Poi l'attenzione di Eco fu catturata da un baule in cuoio. Lei lo aprì, e una nube di polvere si alzò facendoci tossire. Trattenni il respiro quando, sorpresa, vidi sopra tutti gli oggetti una foto di mio padre, davanti al Mulino, un bar di Slaughter in cui lavorava come cameriere. Mi accovacciai a terra e presi in mano la fotografia.
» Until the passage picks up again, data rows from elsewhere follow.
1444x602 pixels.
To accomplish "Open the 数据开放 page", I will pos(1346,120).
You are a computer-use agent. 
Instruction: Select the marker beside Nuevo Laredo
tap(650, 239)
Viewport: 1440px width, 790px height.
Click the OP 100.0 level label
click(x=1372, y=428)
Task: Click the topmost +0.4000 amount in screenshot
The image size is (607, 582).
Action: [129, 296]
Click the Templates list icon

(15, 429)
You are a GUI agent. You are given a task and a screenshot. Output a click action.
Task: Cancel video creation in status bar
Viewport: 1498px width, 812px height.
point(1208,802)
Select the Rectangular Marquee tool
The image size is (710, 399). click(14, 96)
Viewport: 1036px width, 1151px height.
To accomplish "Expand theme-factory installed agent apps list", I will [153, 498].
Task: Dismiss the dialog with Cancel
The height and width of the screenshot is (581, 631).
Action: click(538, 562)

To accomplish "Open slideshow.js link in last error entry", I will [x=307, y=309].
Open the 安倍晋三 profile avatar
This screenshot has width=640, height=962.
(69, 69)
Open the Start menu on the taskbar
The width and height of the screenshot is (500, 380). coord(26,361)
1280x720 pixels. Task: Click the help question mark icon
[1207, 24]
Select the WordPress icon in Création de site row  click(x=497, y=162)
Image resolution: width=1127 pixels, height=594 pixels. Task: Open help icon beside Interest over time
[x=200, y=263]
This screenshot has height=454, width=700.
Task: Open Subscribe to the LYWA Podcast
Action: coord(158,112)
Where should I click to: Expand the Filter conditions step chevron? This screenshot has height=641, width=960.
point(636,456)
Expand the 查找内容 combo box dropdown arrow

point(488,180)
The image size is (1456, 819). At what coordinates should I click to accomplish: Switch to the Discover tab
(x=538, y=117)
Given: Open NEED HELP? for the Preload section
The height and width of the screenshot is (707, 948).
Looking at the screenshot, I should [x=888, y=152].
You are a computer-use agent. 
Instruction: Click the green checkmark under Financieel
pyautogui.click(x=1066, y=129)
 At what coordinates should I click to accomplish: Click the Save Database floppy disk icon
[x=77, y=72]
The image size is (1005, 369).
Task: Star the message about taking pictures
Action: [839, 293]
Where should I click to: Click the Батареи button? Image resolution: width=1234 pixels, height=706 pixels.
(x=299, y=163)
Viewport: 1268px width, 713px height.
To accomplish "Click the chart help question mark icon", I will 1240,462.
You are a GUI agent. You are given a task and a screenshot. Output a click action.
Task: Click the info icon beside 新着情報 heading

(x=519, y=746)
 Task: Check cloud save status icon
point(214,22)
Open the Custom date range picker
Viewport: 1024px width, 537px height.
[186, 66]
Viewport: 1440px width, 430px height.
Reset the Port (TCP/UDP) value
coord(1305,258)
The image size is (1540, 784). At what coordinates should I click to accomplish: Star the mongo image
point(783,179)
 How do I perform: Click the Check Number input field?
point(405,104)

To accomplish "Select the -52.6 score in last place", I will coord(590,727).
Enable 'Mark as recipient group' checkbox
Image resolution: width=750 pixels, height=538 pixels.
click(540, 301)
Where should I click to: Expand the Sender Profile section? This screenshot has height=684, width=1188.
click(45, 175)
«È tuo padre?» domandò Eco. Io feci con la testa, perché in quel momento la voce non mi usciva dalla bocca. Papà. Scavando dentro al baule scoprii che erano situate, impolverate, tante altre fotografie ritraenti me e Finneas da piccoli, mamma e papà appena innamorati in vacanza a Vienna e altri momenti catturati da una macchina fotografica. Era quella la mia vita, la mia vita vera. Mentre ora tutto si era sfasciato, la casa stava marcendo e con lei perfino io. Era come se fossi la spettatrice di un'orribile commedia, ma al tempo stesso anche l'attrice protagonista e al tempo stesso ancora anche la scenografa. Mi ostinavo ad aspettare il momento in cui i sipari si sarebbero chiusi, le luci si sarebbero accese ed il tutto sarebbe terminato con uno scroscio di applausi. O forse no, nessuno applaude, perché tutto questo fa cagare, come le opere di mamma, pensai. Non volevo che anche la mia vita fallisse come tutte le commedie messe in scena da mia madre. Tutto era fittizio. Volevo entrare in quelle foto, riprendermi la mia vita e rivivere quei momenti in cui mi sentivo reale, vera, viva, dove la pizza aveva il sapore della pizza e l'erba il profumo dell'erba. E non volevo più essere un corpo bianco, senza forma né colore, incapace di sentire altre emozioni tranne che rabbia, odio e dolore. Era possibile tutto ciò? Una lacrima cadde sulla foto di mio padre ed Eco si avvicinò a me. «Mi dispiace tanto per la tua perdita» disse, «Io ti capisco. Anche a me capita di guardare le foto di mia madre e ricordarla ridere, mangiare, bere un bicchier d'acqua, camminare... fare qualsiasi tipo di azione quotidiana. Immagino sia lo stesso per te» aggiunse. Io annuii senza dire una parola. Mi aveva capita in pieno. «Il bello della fotografia è che sono pezzi di memoria materiali. È per questo che sono innamorata di quest'arte». Fece qualche secondo di pausa, accarezzandomi la spalla. «Però una persona così importante non può stare rinchiusa dentro un baule sporco in mezzo a questo casino, mi sbaglio?» pronunciò. Mi asciugò una lacrima e mi baciò sull'angolo sinistro della bocca, ed una scossa improvvisa mi pervase il corpo.
Così mi convinse a mettere a posto tutta la soffitta, come se stessi riordinando il mio cervello e mi stessi prendendo cura del mio passato, cercando di far tornare la parte più delicata della casa come era in precedenza.